学問に利鈍有り、文章に巧拙有り。鈍学も功を累ぬれば、精熟を妨げず。拙文は思を研ぐも、終に蚩鄙に帰す。但だ学士と成らば、自ら人と為るに足る。必ず天才乏しくば、強いて筆を操ること勿かれ。吾世人を見るに、至って才思無きに、自ら清華と謂い、醜拙を流布する者、亦た以て衆し。江南に号して詅癡符と為す。近ごろ并州に在り、一士族有り、好んで笑うべき詩賦を為り、邢・魏の諸公を誂撇す。衆共に嘲弄し、虚しく相い賛説す。便ち牛を撃ち酒を釃し、声誉を招延す。其の妻は、明鑒の婦人なり。泣きて之を諫む。此の人嘆じて曰く、「才華は妻子の容るる所と為らず。何ぞ況んや行路をや」と。死に至るまで覚らず。自ら之を見るを明と謂う。此れ誠に難きかな。

現代語訳

学問には呑み込みの早い遅いがあり、文章には巧拙がある。呑み込みが遅くても、努力を重ねれば熟達を妨げない。拙い文章は、いくら考えを練っても、結局は見苦しいものに終わる。ただ学者として通用すれば、それで人として十分である。もし天賦の才が乏しいなら、無理に筆を執ってはならない。私は世の人を見てきたが、才も着想もまったくないのに、自分では清らかで華やかだと思い、醜く拙いものを世に流す者が、実に多い。
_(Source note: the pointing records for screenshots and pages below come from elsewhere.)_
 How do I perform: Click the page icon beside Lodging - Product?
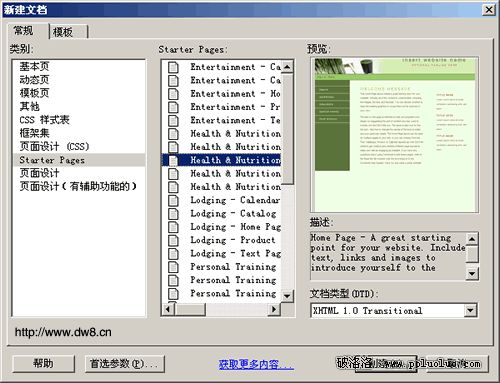(x=173, y=240)
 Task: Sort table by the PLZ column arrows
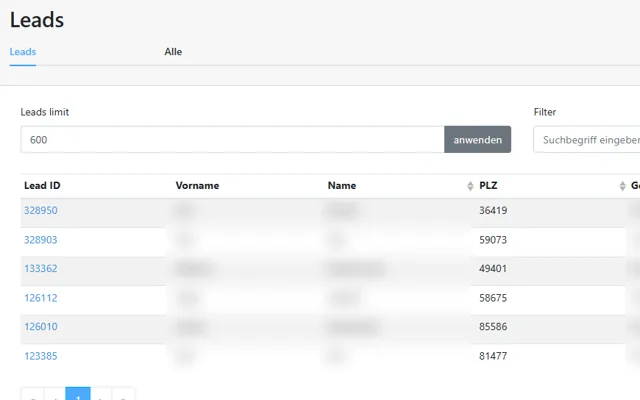622,186
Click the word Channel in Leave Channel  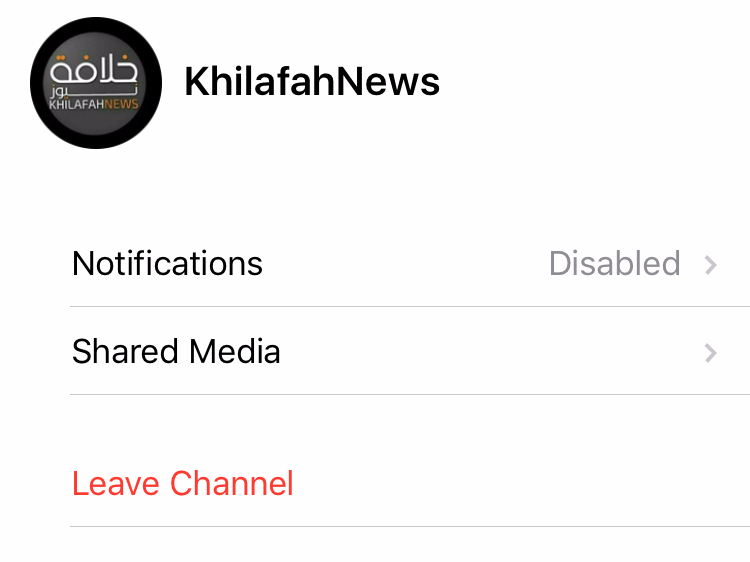232,483
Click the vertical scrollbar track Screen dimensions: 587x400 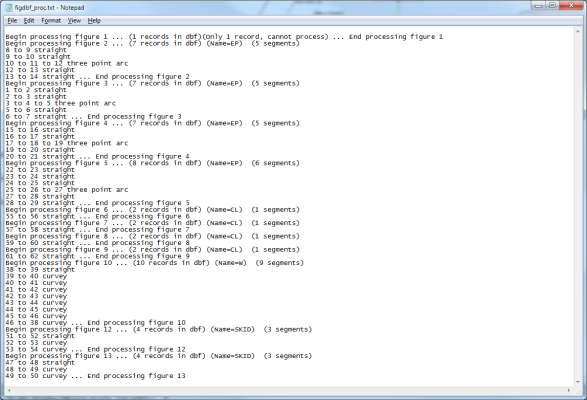click(578, 206)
江南ではこれを「詅癡符」と呼ぶ。近ごろ并州にいたとき、ある士族がいて、好んで笑うべき詩賦を作り、邢子才や魏収らをからかった。人々はみなで嘲弄し、うわべだけ褒めそやした。すると牛を屠り酒を漉して、評判を集めようとした。その妻は聡明な女性であった。泣いて夫を諫めた。この人は嘆じて言った。「私の才華は妻子にさえ受け入れられない。まして道行く人はなおさらだ」。死ぬまで気づかなかった。自分自身を見ることを明という。これはまことに難しい。

解説

学問と文章の違いを、まず区別します。学問は遅くても努力で届く。文章は才がなければ届かない。だから才が乏しければ書くなと言う。厳しい線引きですが、続く実例が理由を示します。皆に嘲弄されながら褒め言葉と受け取り、妻の涙の忠告を「妻にさえ理解されない」と解釈した。あらゆる否定的な信号を、自分を支持する材料に変換してしまう。「自ら之を見るを明と謂う。此れ誠に難きかな」——自分を見るのは本当に難しい。周囲の反応を、自分に都合よく読み替えていないかどうかです。